**Instructions for the task**
Show every line from the entries that follow which holds the word "icon".

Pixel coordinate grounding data
────────────────────────────────────────
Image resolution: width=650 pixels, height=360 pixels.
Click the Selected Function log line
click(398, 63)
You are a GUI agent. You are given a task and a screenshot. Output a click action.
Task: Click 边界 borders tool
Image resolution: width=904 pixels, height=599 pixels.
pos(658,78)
────────────────────────────────────────
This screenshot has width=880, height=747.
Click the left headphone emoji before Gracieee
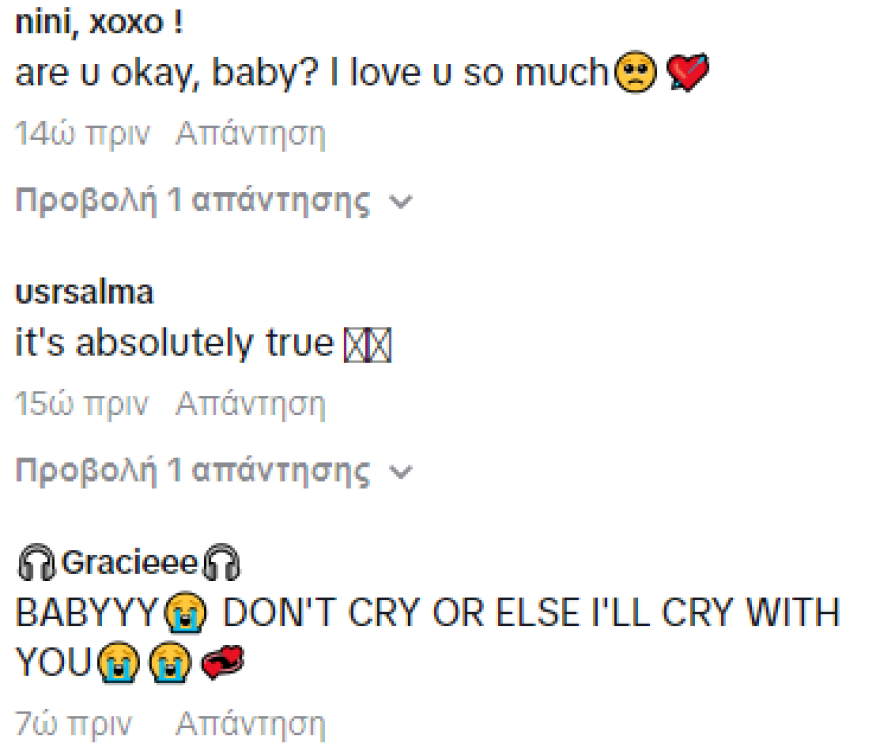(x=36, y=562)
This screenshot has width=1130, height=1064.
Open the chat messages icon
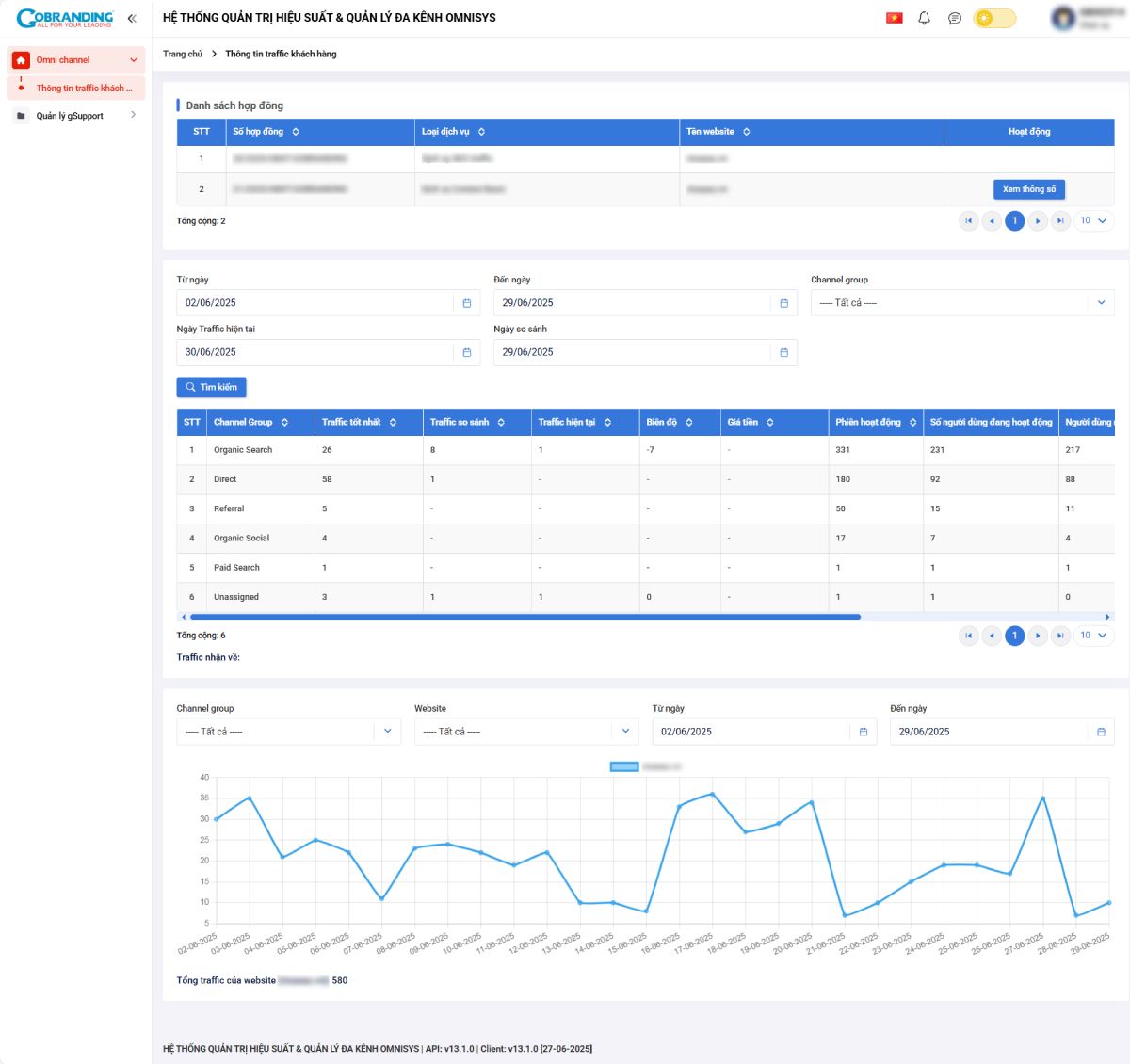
────────────────────────────────────────
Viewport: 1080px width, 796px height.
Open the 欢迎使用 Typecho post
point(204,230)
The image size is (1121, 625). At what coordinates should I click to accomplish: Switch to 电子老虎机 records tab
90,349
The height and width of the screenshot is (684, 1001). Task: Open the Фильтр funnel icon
────────────────────────────────────────
**Answer space**
Open the chat messages icon
The height and width of the screenshot is (684, 1001). Task: Open the Фильтр funnel icon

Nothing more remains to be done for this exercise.